● **WRITTEN TASK 1**:
Summarize the article about sports broadcast archiving, found ahead of the data below, in three sentences.
● **WRITTEN TASK 2**:
Extend the article about sports broadcast archiving, located before the data below, by writing on from its final sentence.

Finished programming is sent to the archive. “For Wimbledon this means keeping whole matches as well as finished daily highlights packages and any digital clips published online. The MAM is not really used in live production, it comes into its own as a media management process at the end.”

IMG's MAM is from Ardome, software acquired by Vizrt and incorporated into its latest MAM Viz One to which IMG will be upgrading by year end.


Henley Royal Regatta

For the first time since 1968, boating extravaganza Henley Royal Regatta was broadcast live. Earlier this month, eight hours a day over five days of action was live streamed to the Regatta's YouTube channel under production command of Sunset+Vine Digital.

“The workflow is similar to the one we employ for Crufts,” explains James Abraham, S+V's digital strategy director.

Working with facility partner Timeline, S+V ingest RF feeds from drones, hoists, Thames-side positions and ENG cameras, plus onboard GoPros into a nearby flyaway gallery where the world feed was cut by editorial director Michael Cole. Streaming specialist Nexus Entertainment encoded the content, published online and provided a duplicate stream for producers to assemble a 20-minute daily highlights show and individual clips of all 200 races.

Logging for the event was nowhere near as complicated as the mammoth data collection that went into S+V's host broadcast of the Commonwealth Games - but just as important.

“The track is a well-defined straight mile so we know where we are in a clip and we've known the names of teams, coxes, coaches and schools for months to prepare stories,” says Abraham. “We took expert advice to understand who was playing for a Team GB place and where any hysterics might come from.”

Metadata is held with the video in perpetuity. “It is important to us and Henley that if someone rows for a school today and they make the Olympic team for Tokyo 2020 then we are able to find that footage and react to it.

“There are a lot of assumptions that Henley is simply a posh day out – a perception which used to exist about Wimbledon,” he adds. “It is possible to elevate the sport to a wider audience and show that this is not about lifestyle but a true bluechip sports event that represents one of the pinnacles of rowing. Henley needed to invest in broadcast in order to raise its brand profile and an internet-based solution helps them reach a wider audience. The story we are telling is able to give context to the athletes and that is only possible with an editorially-led approach to asset management.”

US Golf Majors
US media management and distribution company T3Media has honed its MAM over a decade in live sports and claims major US golf tournaments as clients. For these events it negotiates with the host broadcaster to access select feeds (from up to 100 cameras ringing the course) and pulls them into EVS servers which amount to 20TB or 300 hours over four days.

The archive is used to post produce tournament packages and acts as a repository into which rights holders can dip at any time including augmenting coverage in the build up to the following year's tournament.

● **AVAILABLE DATA**:
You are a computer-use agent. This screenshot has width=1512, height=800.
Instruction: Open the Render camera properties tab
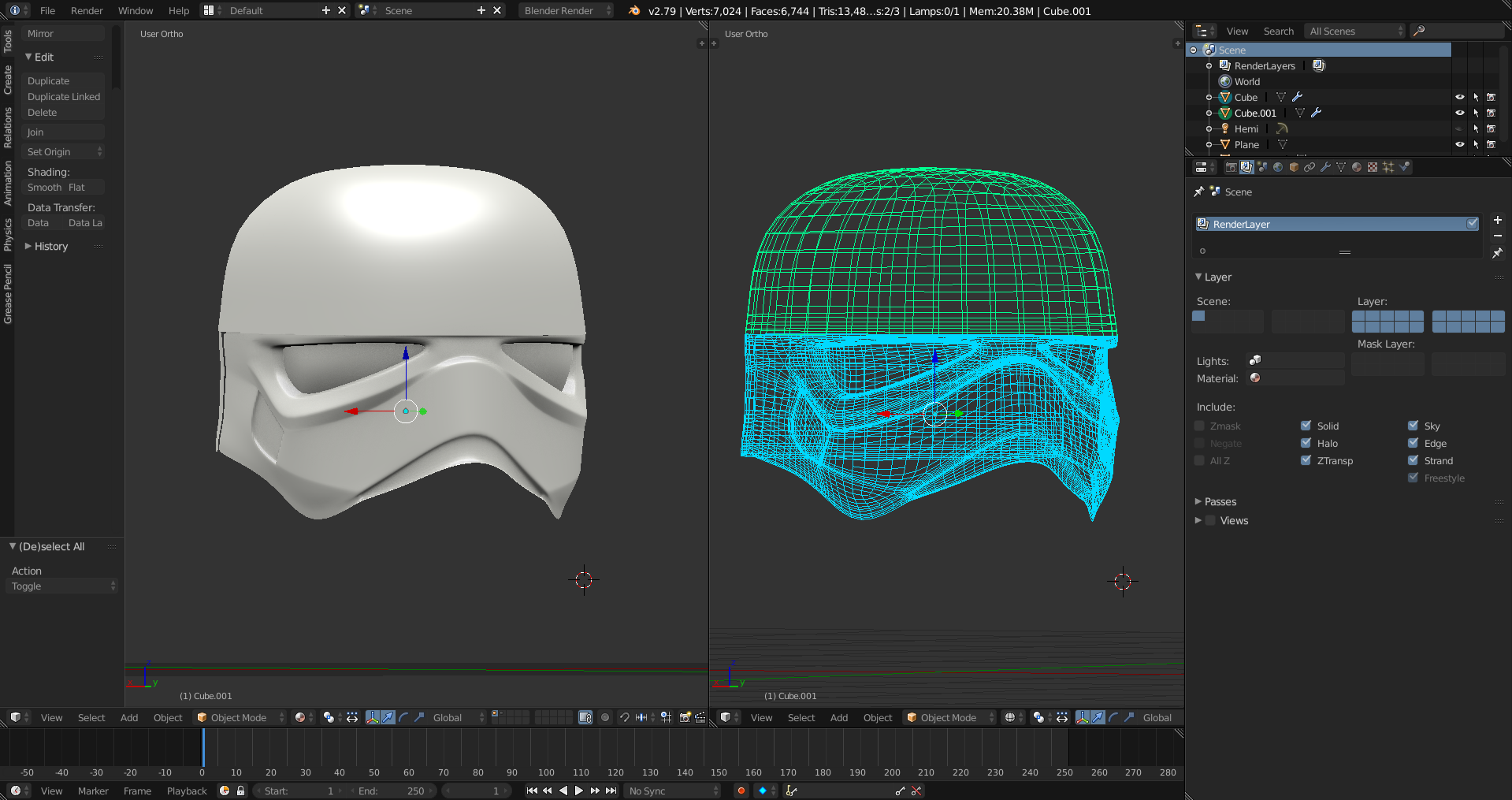point(1231,167)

● **RIGHT ANSWER 1**:
IMG keeps whole Wimbledon matches, daily highlights packages and online clips in a media asset management system from Ardome, which it will upgrade to Vizrt's Viz One by year end. Sunset+Vine Digital live streamed Henley Royal Regatta to YouTube for the first time since 1968, producing daily highlights and clips of all 200 races, and it holds the metadata with the video in perpetuity so that footage of today's rowers can be found later. T3Media pulls select camera feeds from major US golf tournaments into EVS servers, and its archive is used to post produce packages and lets rights holders draw on footage at any time.

● **RIGHT ANSWER 2**:
According to T3Media, the host broadcaster (Fox Sports in the case of the US Open in June) is able to access the archive in some cases faster than from their own EVS recordings. T3Media also produces around 700 clipped highlights (such as a Rory McIlroy birdie and all the approach shots), encodes and publishes those to the organiser's live mobile app in about 15 minutes.

The heart of the operation is T3Media's Library Manager which gives users access to frame accurate previews of every piece of archived content, and tools that create search terms to quickly locate a specific moment.

“The software provides the means to load, review, and add frame accurate metadata to assets,” explains explains Greg Lose, T3Media SVP product and engineering.. “Users interact with the tool’s video player to create custom category timelines (such as scene, legal, descriptive or trivia) and vocabularies and can use it to edit, preview and export metadata. The tool supports both title-level metadata (such as title, talent roster) and frame-based metadata at the moment of its creation (such as sports play-by-play, scene detection).

It's a process which could be elevated in partnership with tennis federation USTA for whom T3Media also works. “We would take the data feed produced by IBM detailing the speed, type and tracking of a shot and sync that to our metadata with the video,” explains Lose. “Then we'll hire loggers to input subjective description like 'Prince Charles spectating' or 'fantastic backhand' to the scientific metadata. The more we enrich the metadata the greater the possible search and discovery of those time-based moments.”


UEFA Champions League
Deltatre provides two platforms for rights holders of UEFA's production of Champions League. One is a browser-based on-demand clips distribution solution called Livex. The other is a full archive management system of content called Legacy. With up to eight matches per night, this represents a considerable operational and technical challenge.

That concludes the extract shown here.